There are days when I feel supremely positive about my acting career. Those days when I send loads one email out and change the font on my CV. The days when I rearrange my credits on Spotlight and spend two minutes looking up showreel companies. And that time when I spent all of ten seconds thinking about writing my own show. Those are the times when I feel like the hardest working actor this side of a temping job. And then there are days like today. Days like today make me worry about just how seriously I take my career.

I had an acting job today. As events go, this is rather bloody exciting because my acting regime has been about as active as my exercise timetable recently.
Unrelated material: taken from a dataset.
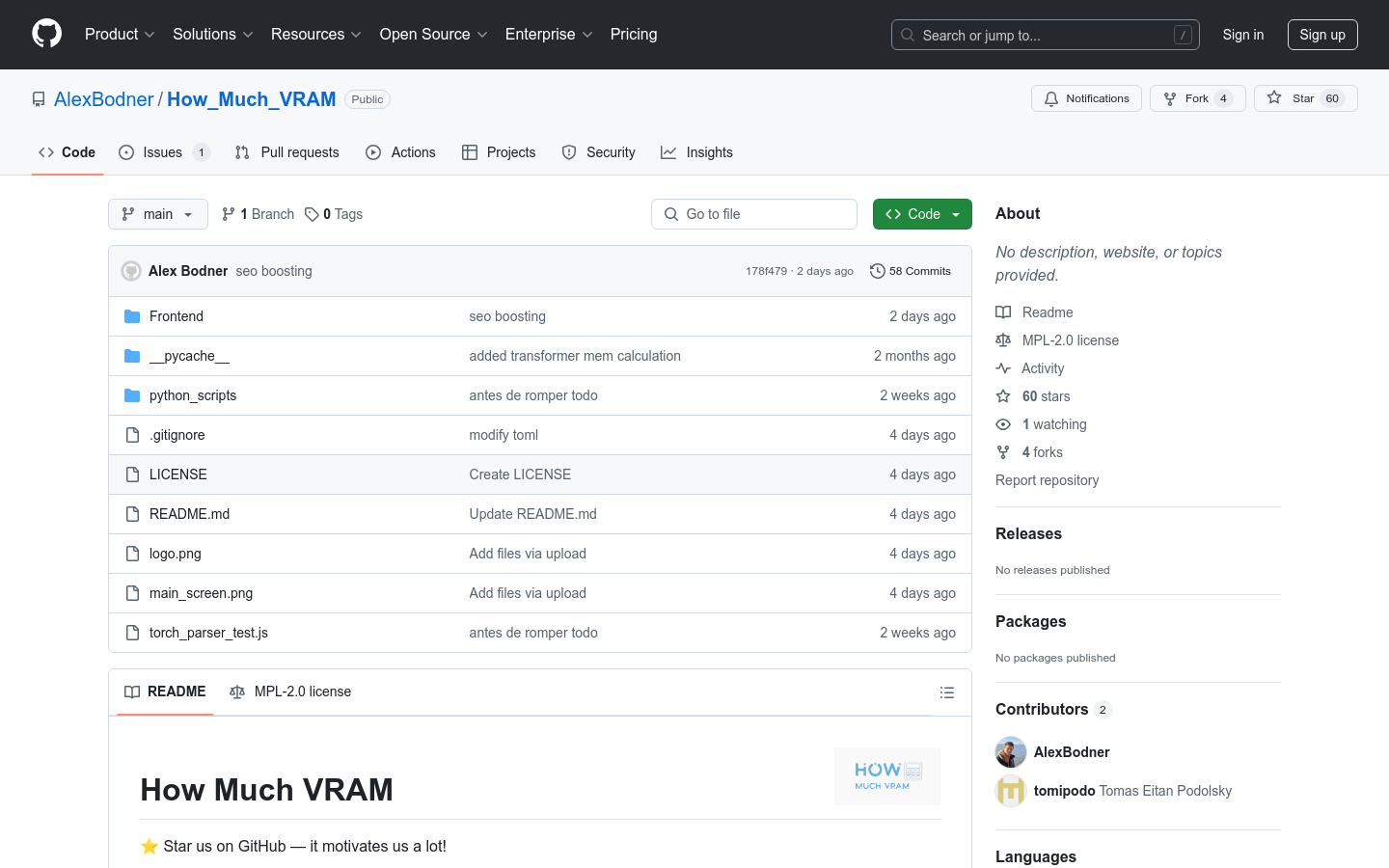Expand the main branch dropdown
Viewport: 1389px width, 868px height.
158,214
In fact, rather worryingly, this has been my first acting job since January. At this rate, I can look forward to a bit more work sometime in December and can use my sparse CV to heat the flat. But yes, today I was actually paid to do a bit of acting and that was great. Thing is, I didn't entirely know what it was for. When I applied for it, I knew it would just be as part of an advert on a website. It paid and it sounded easy so of course I fired off my begging letter and, to my surprise, they cast me without even asking me to audition. For some reason, and I'm not sure why, it never really dawned on me to ask what the website/product was. And as it got closer to the day of shooting, I actually rather liked the idea that I didn't know what I was letting myself in for. Aside from the blogging opportunities, it made me feel a little dangerous (and yes, I realise this is about as dangerous as crossing the road when the green man tells you to.)

So I arrived this morning feeling all rather exciting. Who knows what exciting kind of product I was about to talk about. It could have been the newest flavour of crisps meaning that I'd reached the pinnacle of my acting career at the tender age of 28. Excitedly, I signed the release form, desperately scouring it for a clue as to what it would be. In fact, I was doing pieces of three different products, none of which I'd ever heard of. No Walkers. No McCoys. Not even Asda SmartPrice. Damn. Looks like this acting lark is going to be dragged out for a while yet.
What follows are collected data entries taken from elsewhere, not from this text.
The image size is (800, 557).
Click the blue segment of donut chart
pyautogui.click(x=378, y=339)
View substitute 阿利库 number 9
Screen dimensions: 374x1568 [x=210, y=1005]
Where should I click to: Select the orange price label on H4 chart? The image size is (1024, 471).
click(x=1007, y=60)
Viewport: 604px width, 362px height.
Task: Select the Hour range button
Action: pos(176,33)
Once I'd signed my life away, I was asked to make my way to the shoot which was a couple of minutes down the road. Not a problem. I've left buildings before and walked down the road all on my own. I've been doing it for years almost glitch free so today should be no exception. But of course, it was. I got to the main door downstairs only to find that the door wouldn't open. I searched for a magic green button located nearby that would let me out. Nothing. I desperately flicked a lightswitch numerous times. desperately hoping that it was a door-opener in disguise. Still nothing. I pushed and pulled to the point where I was dangerously close to losing my fee to cover the cost of a new door. Finally, a man who obviously worked there appeared on the other side of the door, took one look at me flailing around like a fly in a bottle and let me out. Good start.
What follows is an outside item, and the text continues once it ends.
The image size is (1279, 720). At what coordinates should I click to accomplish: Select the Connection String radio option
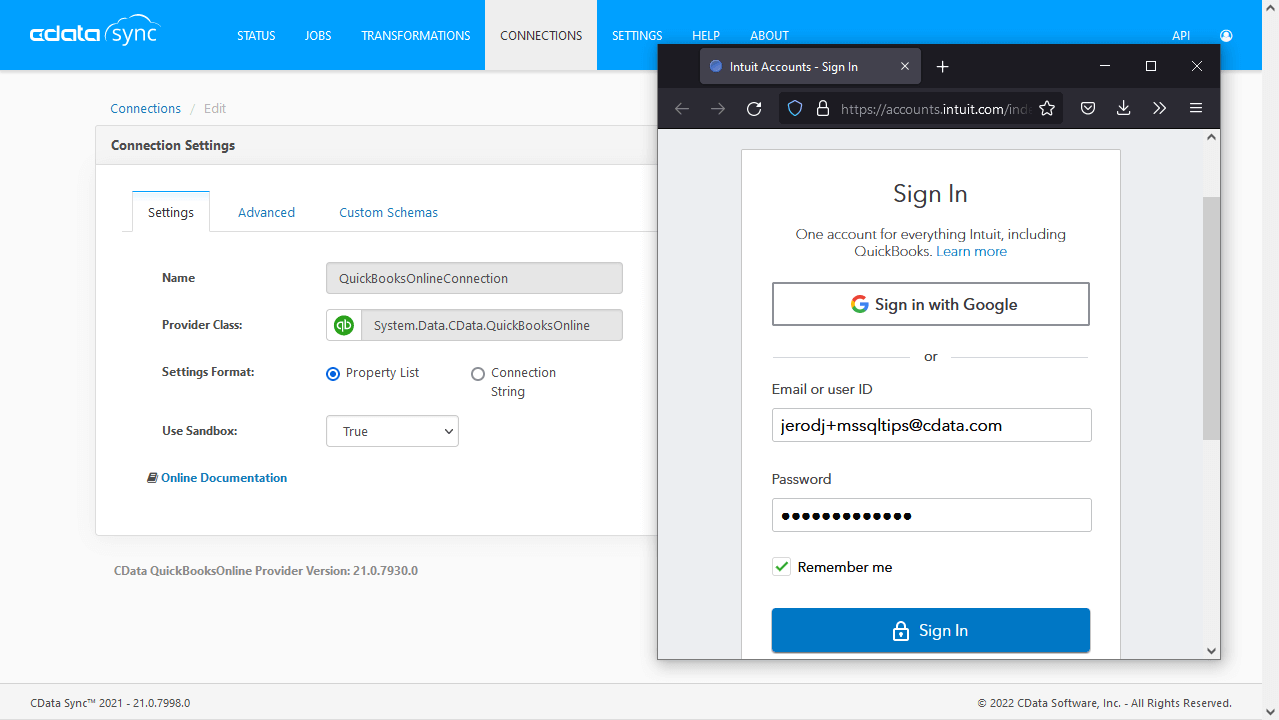[478, 373]
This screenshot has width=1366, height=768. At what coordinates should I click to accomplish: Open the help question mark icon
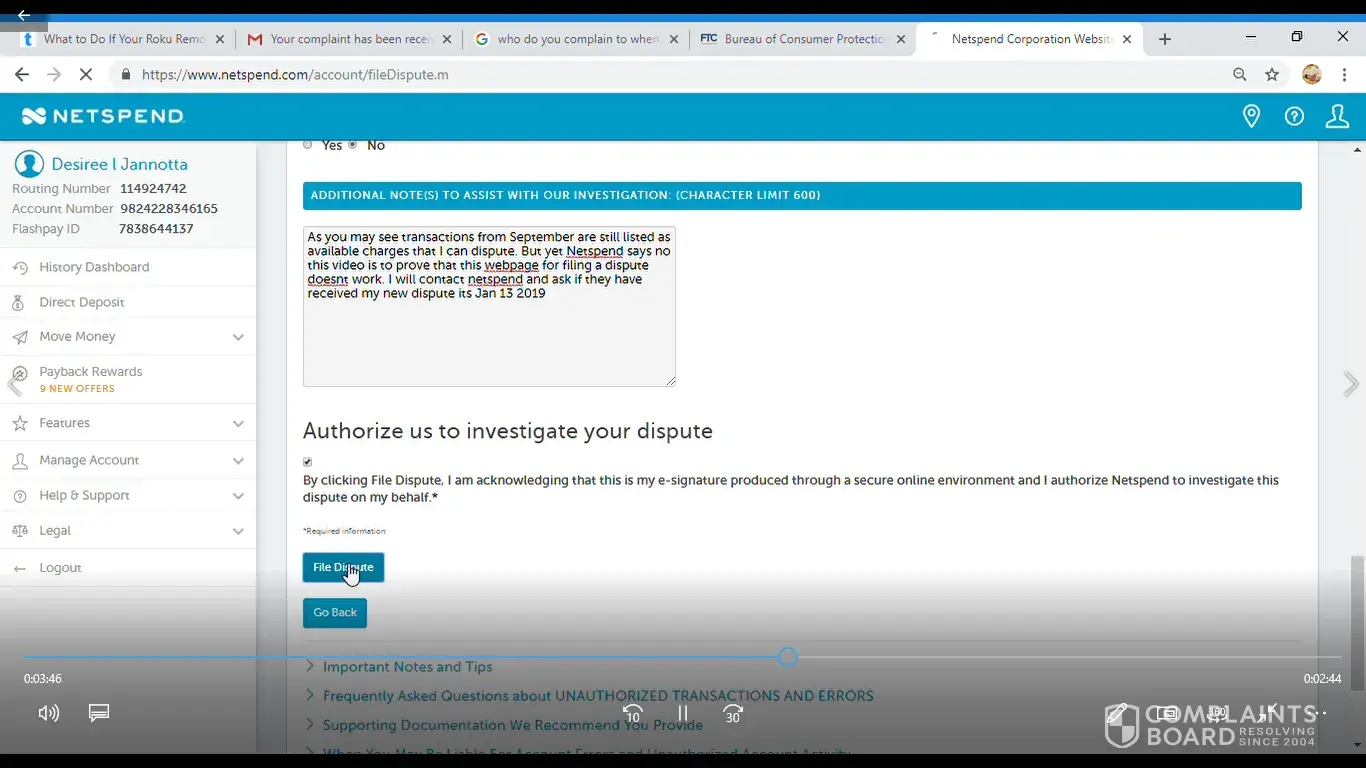coord(1294,117)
The rest of the shoot was actually turned out to be fairly painless. I was very quickly briefed on the products, told what to say and that was it.  Although it was being shot on a very busy high street full of very normal people who obviously hadn't seen a camera before. Firstly we had to contend with the man who seemed to deliberately turn up his very frantic jazz everytime action was called. And there was also the poor man who, while trying to buy a coffee, was shouted at by the director because he couldn't take his eyes away from the camera lens. A group of foreign students also watched and looked utterly dismayed as they were rewarded with the sight of me hitching my skirt up as I came very close to feeding my radio mic through my knickers. After that I think word spread around London pretty quickly and we were barely bothered again.

But despite the general public and the fact that I was improvising about things I'd never heard of before, it was all done very quickly. In fact, rather worryingly, in the two jobs I've done this year, I've spent about 30 minutes on set. Best put that BAFTA Fellowship on hold, folks...

1 comment:

  1. On the positive side, I'm sure the Director was pleased that he had such a competent artist to work with, enabling him to whizz through the shoot. Time is money and it's things like that which will earn you a good rep and get you rehired.

    Onwards and upwards!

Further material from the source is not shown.